• [TRY IT] One range is to be output from the listing below, exactly as written: the line with "korona infruenza 対応集 (75, 1661)" to the line with "[R4.12/20 百田尚樹・有本香のニュース生放送 あさ8時！", both kept.

• [RECORDS TO USE]
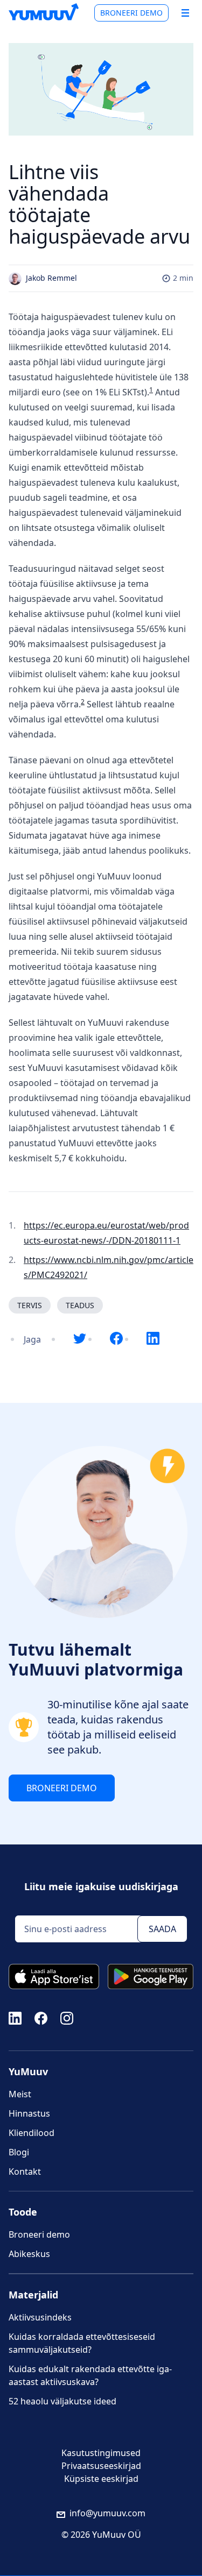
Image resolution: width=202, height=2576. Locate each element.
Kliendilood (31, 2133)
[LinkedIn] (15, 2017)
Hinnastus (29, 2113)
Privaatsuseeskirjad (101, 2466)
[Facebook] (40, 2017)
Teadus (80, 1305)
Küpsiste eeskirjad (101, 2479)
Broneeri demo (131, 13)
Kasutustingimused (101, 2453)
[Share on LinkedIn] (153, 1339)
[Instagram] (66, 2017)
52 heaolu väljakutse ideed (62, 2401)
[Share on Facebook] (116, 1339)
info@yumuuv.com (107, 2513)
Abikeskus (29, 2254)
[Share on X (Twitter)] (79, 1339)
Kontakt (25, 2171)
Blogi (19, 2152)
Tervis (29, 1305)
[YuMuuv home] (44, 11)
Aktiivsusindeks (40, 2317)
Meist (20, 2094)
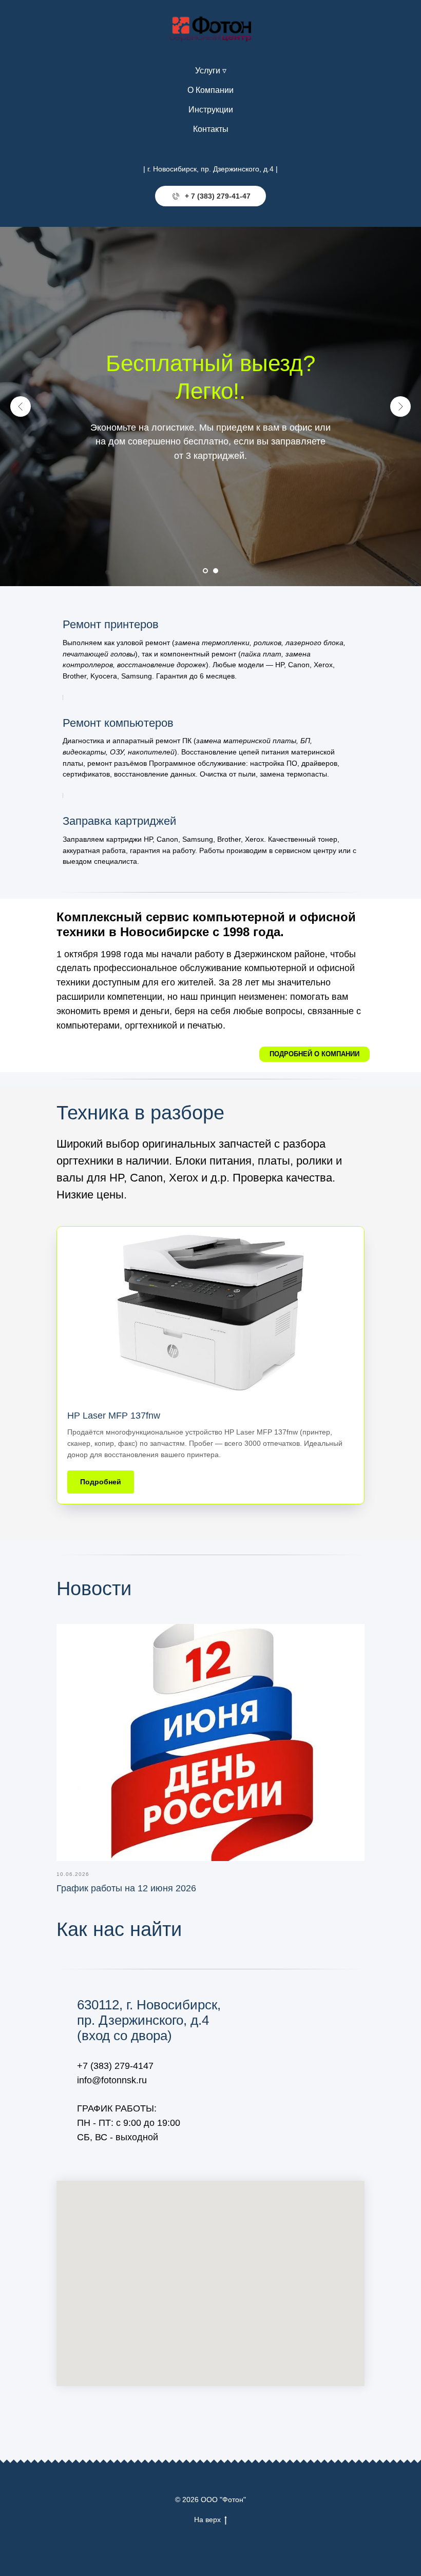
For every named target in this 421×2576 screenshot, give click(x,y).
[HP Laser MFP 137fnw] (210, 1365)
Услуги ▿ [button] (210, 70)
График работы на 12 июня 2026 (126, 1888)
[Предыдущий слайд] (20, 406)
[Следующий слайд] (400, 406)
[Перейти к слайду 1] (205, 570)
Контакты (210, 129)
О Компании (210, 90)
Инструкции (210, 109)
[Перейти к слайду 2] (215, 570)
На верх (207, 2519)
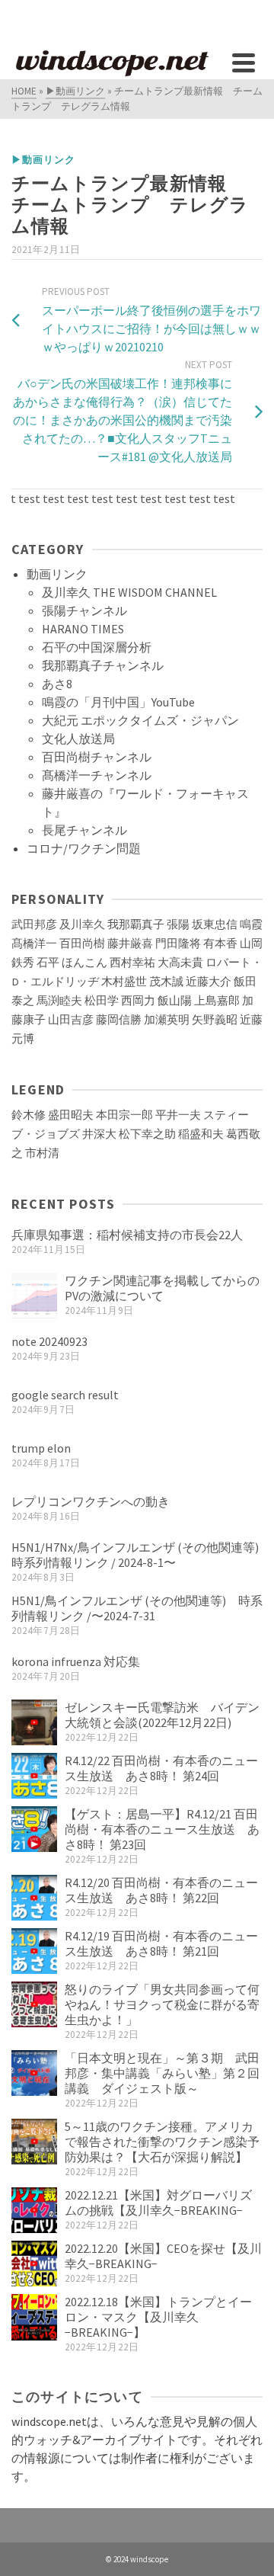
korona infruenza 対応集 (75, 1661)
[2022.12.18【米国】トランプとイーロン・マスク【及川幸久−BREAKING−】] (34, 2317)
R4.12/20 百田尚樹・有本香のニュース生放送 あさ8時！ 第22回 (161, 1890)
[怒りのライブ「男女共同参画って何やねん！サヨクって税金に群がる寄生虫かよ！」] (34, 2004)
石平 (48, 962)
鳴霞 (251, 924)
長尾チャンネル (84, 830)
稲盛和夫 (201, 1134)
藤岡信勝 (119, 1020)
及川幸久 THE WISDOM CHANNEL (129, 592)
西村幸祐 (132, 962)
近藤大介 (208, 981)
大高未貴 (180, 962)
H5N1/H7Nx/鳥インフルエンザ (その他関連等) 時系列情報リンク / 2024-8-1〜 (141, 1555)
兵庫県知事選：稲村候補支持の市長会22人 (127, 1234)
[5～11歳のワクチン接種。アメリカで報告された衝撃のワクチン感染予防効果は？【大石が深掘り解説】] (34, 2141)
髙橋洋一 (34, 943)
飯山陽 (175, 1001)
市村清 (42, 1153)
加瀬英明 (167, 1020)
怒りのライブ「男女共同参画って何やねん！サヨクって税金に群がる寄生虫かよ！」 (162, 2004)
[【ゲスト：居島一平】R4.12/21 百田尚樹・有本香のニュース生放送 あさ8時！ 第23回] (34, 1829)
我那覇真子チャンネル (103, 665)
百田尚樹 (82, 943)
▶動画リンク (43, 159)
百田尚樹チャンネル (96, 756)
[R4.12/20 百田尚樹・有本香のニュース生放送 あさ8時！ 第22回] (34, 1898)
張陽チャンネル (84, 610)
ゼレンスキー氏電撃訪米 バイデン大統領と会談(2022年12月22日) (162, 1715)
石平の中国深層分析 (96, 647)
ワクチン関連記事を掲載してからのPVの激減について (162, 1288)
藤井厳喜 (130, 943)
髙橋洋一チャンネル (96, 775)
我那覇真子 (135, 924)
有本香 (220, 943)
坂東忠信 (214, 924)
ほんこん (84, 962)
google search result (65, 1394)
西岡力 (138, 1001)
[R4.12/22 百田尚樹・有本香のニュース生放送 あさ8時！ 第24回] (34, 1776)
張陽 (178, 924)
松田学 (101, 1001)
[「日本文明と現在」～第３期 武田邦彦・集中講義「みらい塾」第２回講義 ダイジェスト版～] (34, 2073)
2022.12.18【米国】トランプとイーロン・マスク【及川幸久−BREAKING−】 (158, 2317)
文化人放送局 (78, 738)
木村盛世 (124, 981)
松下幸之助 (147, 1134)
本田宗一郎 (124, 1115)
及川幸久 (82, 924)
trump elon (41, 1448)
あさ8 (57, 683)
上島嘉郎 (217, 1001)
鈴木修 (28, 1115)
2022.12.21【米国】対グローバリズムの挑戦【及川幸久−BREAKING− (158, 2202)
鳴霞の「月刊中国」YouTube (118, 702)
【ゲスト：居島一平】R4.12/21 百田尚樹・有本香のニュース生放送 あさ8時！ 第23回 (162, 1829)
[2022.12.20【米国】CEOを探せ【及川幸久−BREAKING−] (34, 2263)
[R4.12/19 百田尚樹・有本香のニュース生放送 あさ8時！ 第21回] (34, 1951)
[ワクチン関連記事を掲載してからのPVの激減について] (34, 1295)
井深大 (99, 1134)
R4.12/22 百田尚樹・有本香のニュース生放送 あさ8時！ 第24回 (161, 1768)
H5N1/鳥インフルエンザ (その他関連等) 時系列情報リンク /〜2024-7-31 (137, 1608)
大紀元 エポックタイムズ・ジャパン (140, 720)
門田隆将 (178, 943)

---

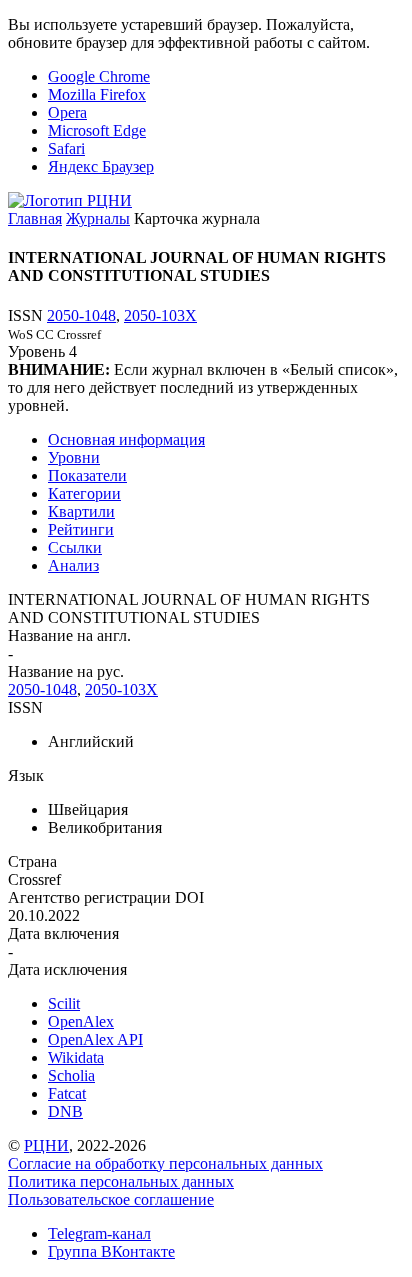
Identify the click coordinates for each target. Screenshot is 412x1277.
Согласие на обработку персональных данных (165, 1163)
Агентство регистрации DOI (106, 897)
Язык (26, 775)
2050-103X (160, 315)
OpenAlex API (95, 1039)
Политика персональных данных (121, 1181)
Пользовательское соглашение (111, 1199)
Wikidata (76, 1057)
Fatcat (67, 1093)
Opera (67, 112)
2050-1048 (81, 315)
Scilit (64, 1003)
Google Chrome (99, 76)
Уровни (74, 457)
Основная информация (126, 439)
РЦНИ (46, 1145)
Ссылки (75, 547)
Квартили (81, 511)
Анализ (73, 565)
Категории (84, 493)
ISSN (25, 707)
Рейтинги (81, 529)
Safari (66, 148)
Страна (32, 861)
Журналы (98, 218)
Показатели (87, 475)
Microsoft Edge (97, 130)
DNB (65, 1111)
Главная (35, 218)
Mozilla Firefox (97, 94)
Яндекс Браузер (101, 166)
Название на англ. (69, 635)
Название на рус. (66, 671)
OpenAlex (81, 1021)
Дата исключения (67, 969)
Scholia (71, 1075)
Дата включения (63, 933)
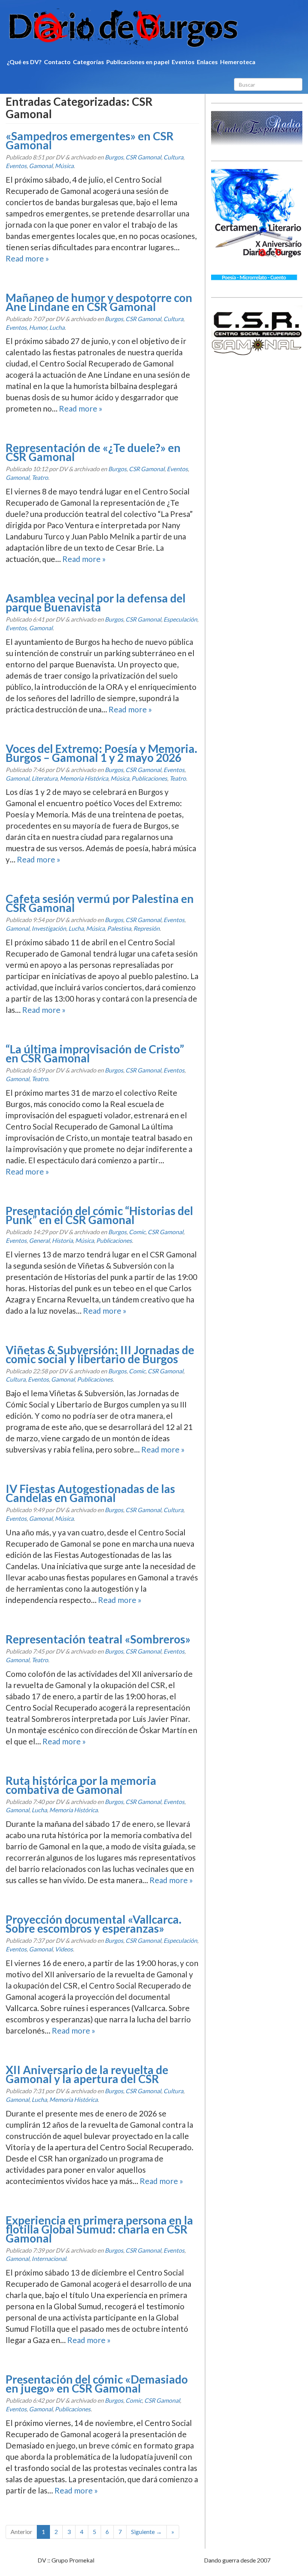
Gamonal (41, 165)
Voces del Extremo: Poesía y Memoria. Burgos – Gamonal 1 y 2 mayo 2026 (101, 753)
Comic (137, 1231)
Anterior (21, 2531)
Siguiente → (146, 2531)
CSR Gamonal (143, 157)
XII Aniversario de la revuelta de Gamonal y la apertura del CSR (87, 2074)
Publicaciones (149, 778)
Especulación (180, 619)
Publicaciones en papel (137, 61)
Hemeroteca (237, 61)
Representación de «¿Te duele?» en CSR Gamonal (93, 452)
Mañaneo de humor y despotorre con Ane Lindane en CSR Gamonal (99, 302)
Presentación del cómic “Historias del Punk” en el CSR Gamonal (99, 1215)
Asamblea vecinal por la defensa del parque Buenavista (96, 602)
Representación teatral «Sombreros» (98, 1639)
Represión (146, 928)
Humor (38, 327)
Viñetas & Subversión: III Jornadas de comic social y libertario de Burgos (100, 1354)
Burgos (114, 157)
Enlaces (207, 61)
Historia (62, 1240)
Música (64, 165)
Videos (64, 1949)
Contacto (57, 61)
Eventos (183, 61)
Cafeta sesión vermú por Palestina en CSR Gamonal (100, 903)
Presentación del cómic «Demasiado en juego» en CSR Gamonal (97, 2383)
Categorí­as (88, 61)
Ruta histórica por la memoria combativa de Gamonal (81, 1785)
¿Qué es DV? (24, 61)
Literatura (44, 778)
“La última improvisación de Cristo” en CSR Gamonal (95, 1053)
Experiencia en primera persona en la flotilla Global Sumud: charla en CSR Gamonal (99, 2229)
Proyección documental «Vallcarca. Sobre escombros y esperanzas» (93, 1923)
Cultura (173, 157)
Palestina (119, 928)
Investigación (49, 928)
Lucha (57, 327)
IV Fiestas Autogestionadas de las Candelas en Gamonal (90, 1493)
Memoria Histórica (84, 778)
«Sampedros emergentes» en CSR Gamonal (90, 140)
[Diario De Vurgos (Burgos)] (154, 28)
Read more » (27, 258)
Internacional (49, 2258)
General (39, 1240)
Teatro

--

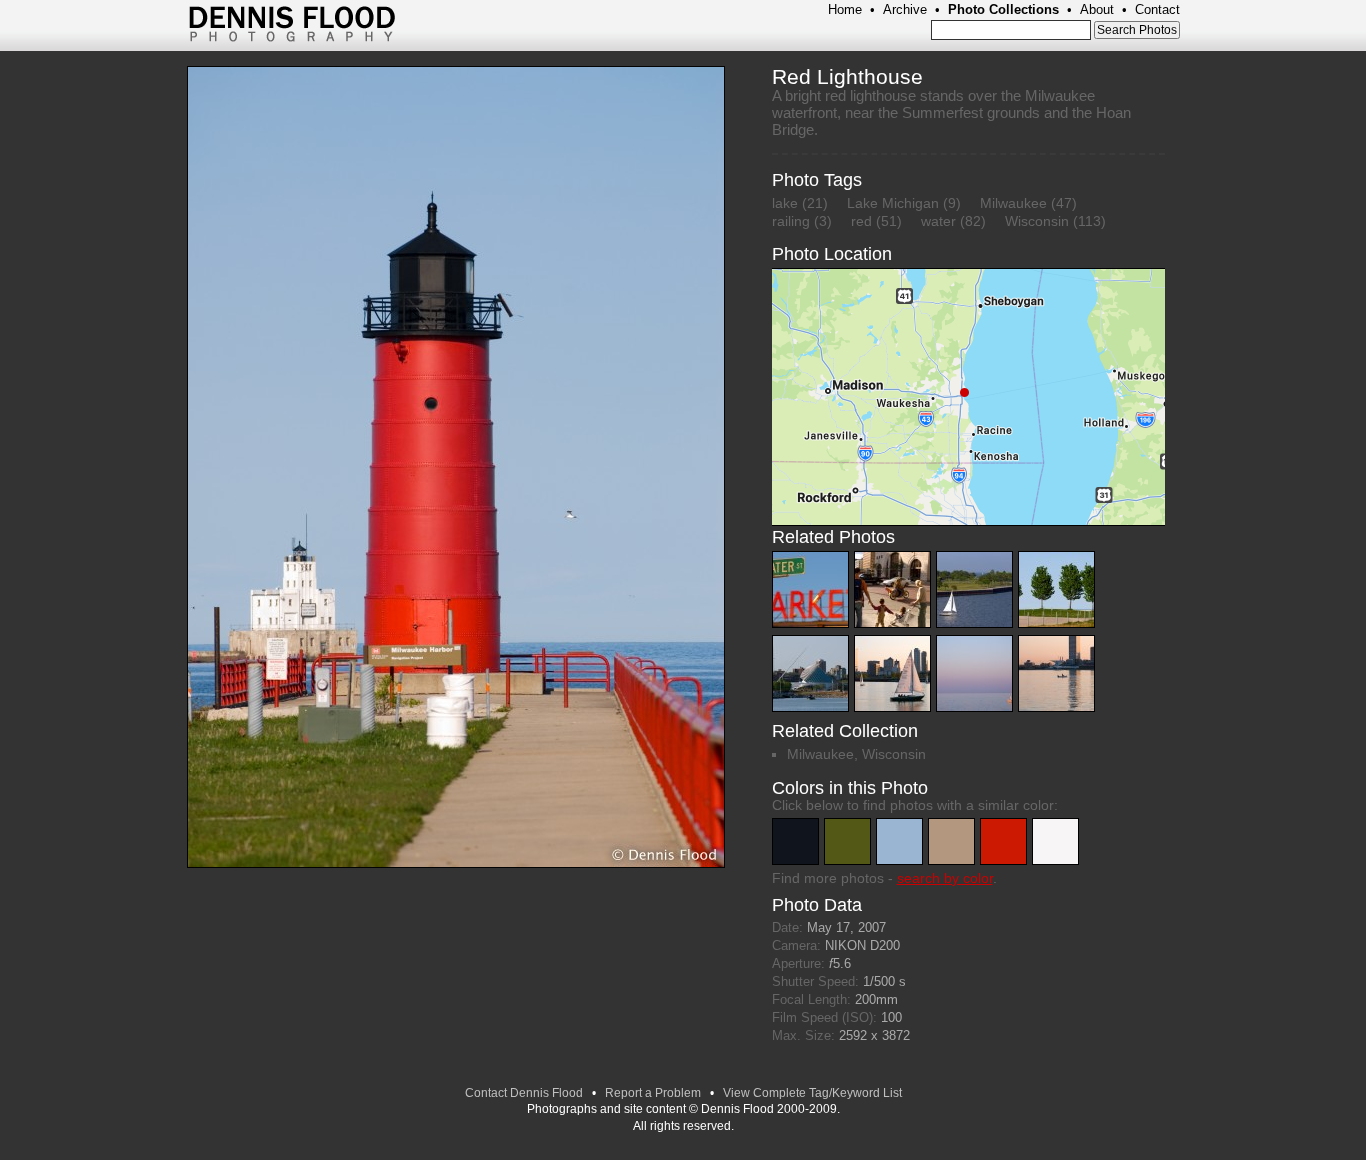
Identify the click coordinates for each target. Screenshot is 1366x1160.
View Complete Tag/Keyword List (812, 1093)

• [SOLUTION TO THE EXERCISE]
korona infruenza 対応集 (75, 1661)
[2022.12.18【米国】トランプとイーロン・マスク【及川幸久−BREAKING−】] (34, 2317)
R4.12/20 百田尚樹・有本香のニュース生放送 あさ8時！ 第22回 (161, 1890)
[怒りのライブ「男女共同参画って何やねん！サヨクって税金に群がる寄生虫かよ！」] (34, 2004)
石平 (48, 962)
鳴霞 (251, 924)
長尾チャンネル (84, 830)
稲盛和夫 (201, 1134)
藤岡信勝 (119, 1020)
及川幸久 THE WISDOM CHANNEL (129, 592)
西村幸祐 (132, 962)
近藤大介 (208, 981)
大高未貴 (180, 962)
H5N1/H7Nx/鳥インフルエンザ (その他関連等) 時系列情報リンク / 2024-8-1〜 (141, 1555)
兵庫県知事選：稲村候補支持の市長会22人 (127, 1234)
[5～11歳のワクチン接種。アメリカで報告された衝撃のワクチン感染予防効果は？【大石が深掘り解説】] (34, 2141)
髙橋洋一 (34, 943)
飯山陽 (175, 1001)
市村清 (42, 1153)
加瀬英明 (167, 1020)
怒りのライブ「男女共同参画って何やねん！サヨクって税金に群がる寄生虫かよ！」 (162, 2004)
[【ゲスト：居島一平】R4.12/21 百田尚樹・有本香のニュース生放送 あさ8時！ 第23回] (34, 1829)
我那覇真子チャンネル (103, 665)
百田尚樹 (82, 943)
▶動画リンク (43, 159)
百田尚樹チャンネル (96, 756)
[R4.12/20 百田尚樹・有本香のニュース生放送 あさ8時！ 第22回] (34, 1898)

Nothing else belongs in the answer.